• _Activity_
The records that follow are to be repeated exactly, in full.

Task data Start Marker

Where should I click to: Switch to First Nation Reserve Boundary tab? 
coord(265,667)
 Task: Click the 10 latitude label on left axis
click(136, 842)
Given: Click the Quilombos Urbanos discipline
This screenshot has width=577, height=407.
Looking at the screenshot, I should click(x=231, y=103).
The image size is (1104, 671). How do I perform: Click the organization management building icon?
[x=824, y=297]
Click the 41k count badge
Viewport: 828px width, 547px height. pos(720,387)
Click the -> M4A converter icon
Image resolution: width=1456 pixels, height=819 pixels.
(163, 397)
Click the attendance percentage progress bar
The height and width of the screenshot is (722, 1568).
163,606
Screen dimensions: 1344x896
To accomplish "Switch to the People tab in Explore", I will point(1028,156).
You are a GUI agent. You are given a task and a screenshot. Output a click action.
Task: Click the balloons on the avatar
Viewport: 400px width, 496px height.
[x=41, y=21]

Task data End Marker

• _Exercise answer_
Where should I click to: Switch to First Nation Reserve Boundary tab? 
coord(265,667)
 Task: Click the 10 latitude label on left axis
click(136, 842)
Given: Click the Quilombos Urbanos discipline
This screenshot has width=577, height=407.
Looking at the screenshot, I should click(x=231, y=103).
The image size is (1104, 671). How do I perform: Click the organization management building icon?
[x=824, y=297]
Click the 41k count badge
Viewport: 828px width, 547px height. pos(720,387)
Click the -> M4A converter icon
Image resolution: width=1456 pixels, height=819 pixels.
(163, 397)
Click the attendance percentage progress bar
The height and width of the screenshot is (722, 1568).
163,606
Screen dimensions: 1344x896
To accomplish "Switch to the People tab in Explore", I will point(1028,156).
You are a GUI agent. You are given a task and a screenshot. Output a click action.
Task: Click the balloons on the avatar
Viewport: 400px width, 496px height.
[x=41, y=21]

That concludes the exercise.